L’indagine parte dai Carabinieri di Giarre sulle tracce dal 2016 del clan “Laudani – Musii i ficurinia”  operante nel territorio di Giarre e comuni limitrofi, i cui adepti riportavano, come simbolo del vincolo di affiliazione ed in ossequio alla famiglia mafiosa catanese di riferimento, un tatuaggio “a forma di labbra”.  Da qui il nome dell’operazione: “Smack Forever”.

Il gruppo criminale controllava il territorio attraverso la richiesta del pizzo e le assunzioni forzate di personale di loro gradimento, non mancano negli atti della magistratura anche casi di pestaggi, incendi di veicoli e furti. Estorsioni nella maggior parte dei casi mai denunciate.

Non solo estorsioni ma gestione di voti e controllo illegalmente delle case popolari.

Nel giugno del 2016 per le Comunali a Giarre il clan avrebbe appoggiato dei candidati consiglieri con lo scopo spiega la Procura di Catania, di “ottenere benefici futuri”. Pur non essendo emersa la prova dello scambio di voti sono stati evidenziati contatti con candidati, non identificati. Il boss Alessandro Liotta  nel tentativo di convincere un soggetto sconosciuto a cambiare la sua preferenza, gli intimava di dare il voto “agli amici nostri” e non “ai santapaoliani”. Inoltre, secondo l’accusa, Liotta gestiva illegittimamente l’assegnazione delle case popolari, nelle quali faceva confluire le residenze anagrafiche delle persone a lui più vicine o lucrando sui canoni delle locazioni, scomputando debiti che vantava nei confronti di terzi. Senza esitare a sottrarre gli immobili ai precedenti possessori anche con modalità violente.

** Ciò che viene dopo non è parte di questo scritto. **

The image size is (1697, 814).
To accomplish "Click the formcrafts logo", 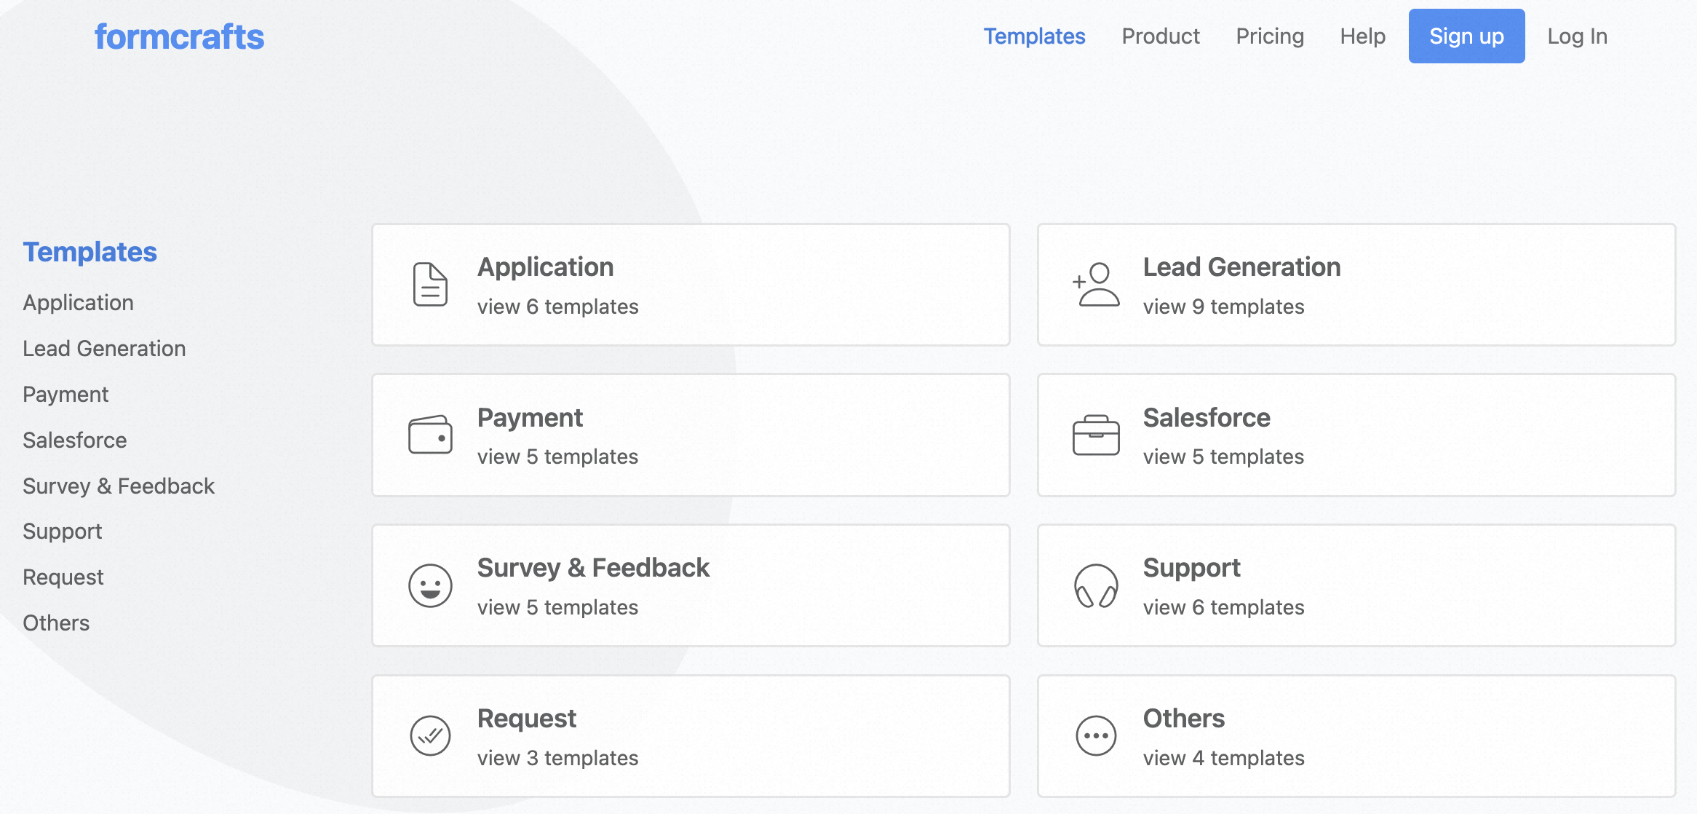I will (x=179, y=37).
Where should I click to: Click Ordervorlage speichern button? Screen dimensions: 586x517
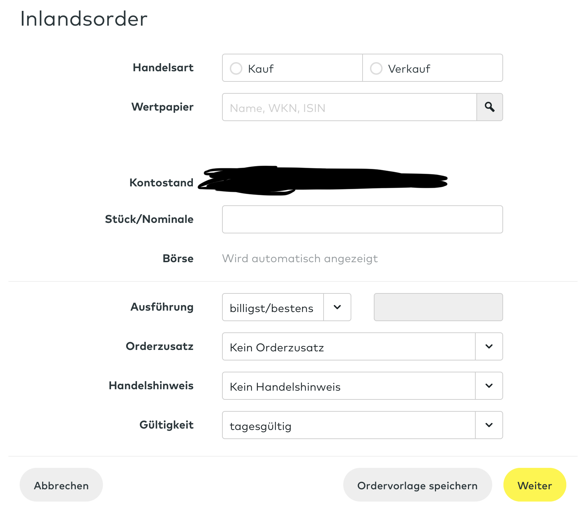coord(417,485)
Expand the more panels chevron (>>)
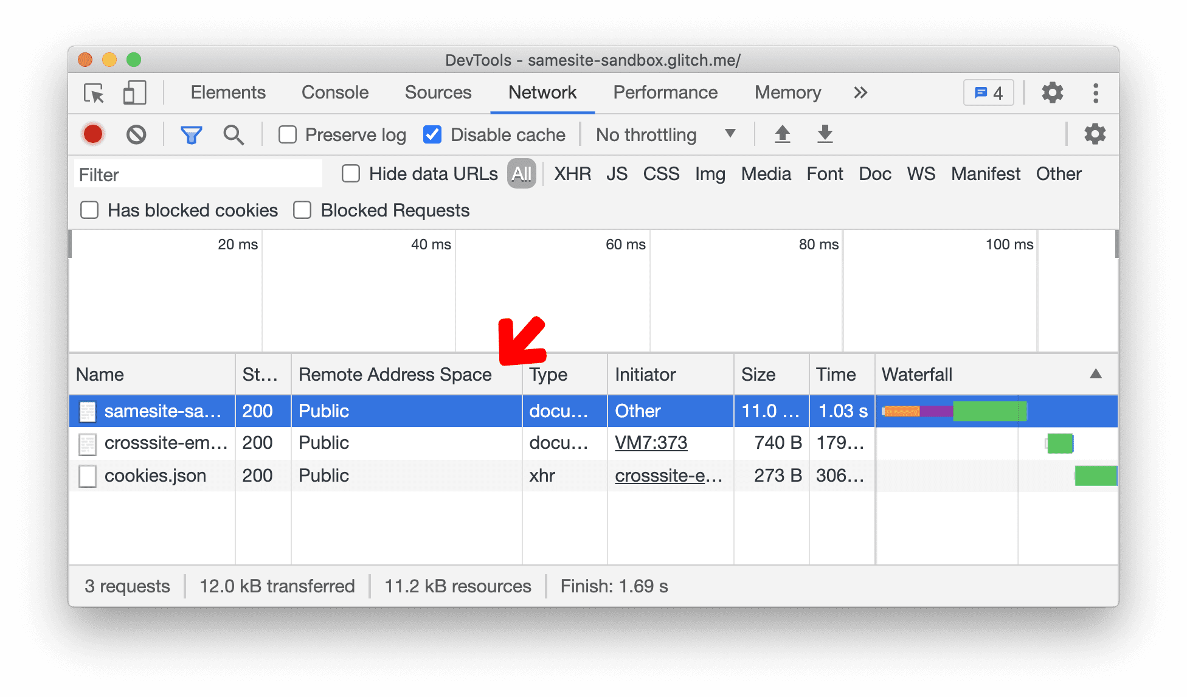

Sarebbe inoltre documentato il riciclaggio dei proventi delle attività illecite mediante intestazioni fittizie di depositi e conti correnti. Alla base delle indagini anche le dichiarazioni di più collaboratori di giustizia utili per delineare l’organigramma e le attività dell’organizzazione, al vertice della quale vi è, secondo gli inquirenti Alessandro Liotta, già arrestato nel febbraio 2017 nell’Operazione “Bingo!” poiché a capo di una fiorente associazione a delinquere finalizzata allo spaccio di stupefacenti. Liotta  si avvaleva dei suoi affiliati per molteplici attività criminali. Particolarmente spregiudicato, sarebbe stato il metodo adottato per ottenere il pagamento del pizzo da parte degli esercenti, soprattutto a danno delle attività appena aperte e quindi oggettivamente in maggiore difficoltà.  In alcuni casi i titolari che si rifiutavano o pagavano in ritardo venivano sottoposti a pestaggi o gravi intimidazioni con bottiglie  contenenti liquido infiammabile. Accanto al capo clan spiccano anche figure femminili, sue corree principali e fedeli affiliate “marchiate” dal tatuaggio mafioso con il “musso”, ossia Valeria Vaccaro e Sharon Contarino , partecipi del riciclaggio dei proventi illeciti e protagoniste di episodi estorsivi. Liotta gestiva la cassa comune, tramite “prestanome”, riversandovi i proventi illeciti dei furti, delle estorsioni e dei cosiddetti “cavalli di ritorno”, effettuati dopo i furti di autovetture.

Il boss disponeva furti, curava i contatti con le “famiglie” acesi, catanesi e di Piedimonte Etneo, dirimeva le cosiddette “tarantelle” fra i vari affiliati (debiti, prelievi non autorizzati dalla cassa comune), impartiva disposizioni ai sodali per eludere le investigazioni e capire se le vittime del racket avessero o meno denunciato ai carabinieri, assicurava il sostentamento economico ai detenuti del gruppo e organizzava spedizioni punitive.